> _Selected excerpt_:
Littlefield Pond covers 19 acres and is located in Sanford, York County, Maine (see The Maine Atlas and Gazetteer map 2 C3). The public access point is on Emmons Road (off Littlefield Road) right before the two signs that state “Private Road”. Parking is on the shoulders. Emmons Road is a drivable dirt road but I do not know how well it is plowed after a snow storm. I have no problem driving on it today because it hasn’t snowed significantly over the last two weeks and the temperatures have been rather mild lately. Hence, the road is largely snow-free and parking is not an issue. Earlier in the week, while planning for this weekend fishing trip, my eight-year old grandson Giovanni confided that he really wanted to ice fish for “eating fish”, i.e., trout. I decide to give him his wish by selecting a pond which was well stocked with brook trout last fall.




Anthony is licking his lips in anticipation of nibbling on this little guy!



This blog identifies Littlefield Pond as a top ice-fishing destination in York County for catching brook trout during the winter of 2017. However, the vast majority of these stocked fish measure only between 7” and 9”. I’m hoping that the lack of size will be made up by quantity and flag action… I arrive at the pond by 8:30 am with Giovanni, his younger brother Anthony and my nephew Christian. The boys are quite excited about this morning’s adventure because the two older ones brought their remote-controlled cars with them to buzz around the ice. Fortunately, the relatively warm weather has melted all the old snow, turning the surface into a smooth, but not glare, arena. The pond itself is actually quite pretty. Surprisingly, given its close proximity to Sanford, only a single house is visible from the ice which makes for a nice “remote” feeling. Click here for a depth map and more fisheries information.

> _Source excerpt_:
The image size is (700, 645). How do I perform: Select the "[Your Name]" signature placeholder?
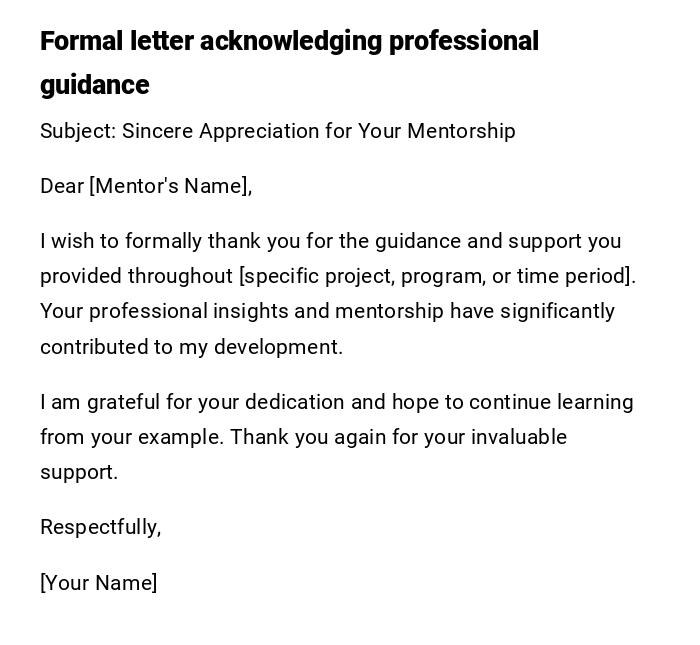(x=98, y=583)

> _Required tasks_:
A – Decide whether each statement agrees with the Littlefield Pond post. Answer yes or no for each, and quote the words from the post that settle it.
(i) Littlefield Pond covers 19 acres.
(ii) Several houses can be seen from the ice.
(iii) Most of the stocked brook trout measure more than 9 inches.
B – According to the Littlefield Pond post, by what time does the group arrive at the pond?
C – Carry on the Littlefield Pond post, starting after its last sentence.

> _Responses to the tasks_:
A –
(i) Yes: "Littlefield Pond covers 19 acres"
(ii) No: "only a single house is visible from the ice"
(iii) No: "the vast majority of these stocked fish measure only between 7” and 9”"

B – By 8:30 am.

C –
The boys are horsing around on the ice. This picture was taken at 11:30 am. Note that the east-facing shoreline is still largely in the shadows even that late in the morning.

Today’s weather forecast calls for partially sunny skies with temps in the low to mid 30’s. I am surprised upon walking on the ice by the viciousness of the wind which is howling in from the northwest. Good thing it’s not freezing because it would make it too cold for the kids. We walk straight across to the eastern side of Littlefield Pond in order to fish the shoreline in the shadow of the rising sun. I have my work cut out this morning. The kids immediately start playing with their remote-controlled cars and leave it to me to deploy my 15 tip-ups. Over the next hour and a half, I string 12 traps in 4 to 9 ft of water right along the shoreline baited with small 2”-2.5” baitfish to target brook trout, and place three more traps in the middle of the pond over 15 ft of water with larger 4” baitfish placed 2 ft off the bottom to entice members of the resident largemouth bass population. The ice thickness is an unimpressive 11”.



Mission accomplished! Giovanni is coming home with “eating fish”!!

The action starts within 20 minutes at one of the shallow traps and continues on and off over the next three hours. The first four flags come out of a single hole and yield two brookies. As per Tip #12, I remove outlying inactive traps and redeploy them around this honey hole until all 15 traps, including the three off-shore bass traps which haven’t done a thing, are all clustered by 10:30 am in a small area along the shoreline. The strategy, while exhausting, works because this more focused approach generates an additional 8 flags and four more brookies. As anticipated, all the trout are small but definitely of “eating” size! The boys lose focus during periods of slow flag action. Their remote-control cars quickly run out of juice and they entertain themselves by running in the woods and building a fire on the ice. The trout stop feeding by 11:30 am and haven’t triggered a single flag by 12:30 pm. That is the signal to break up camp and head back home. We get together in the evening to munch on the trout the boys caught this morning and to retell their adventures on and off the ice. Isn’t that what life should be all about?



The results: The boys landed six small brookies in four hours of fun fishing.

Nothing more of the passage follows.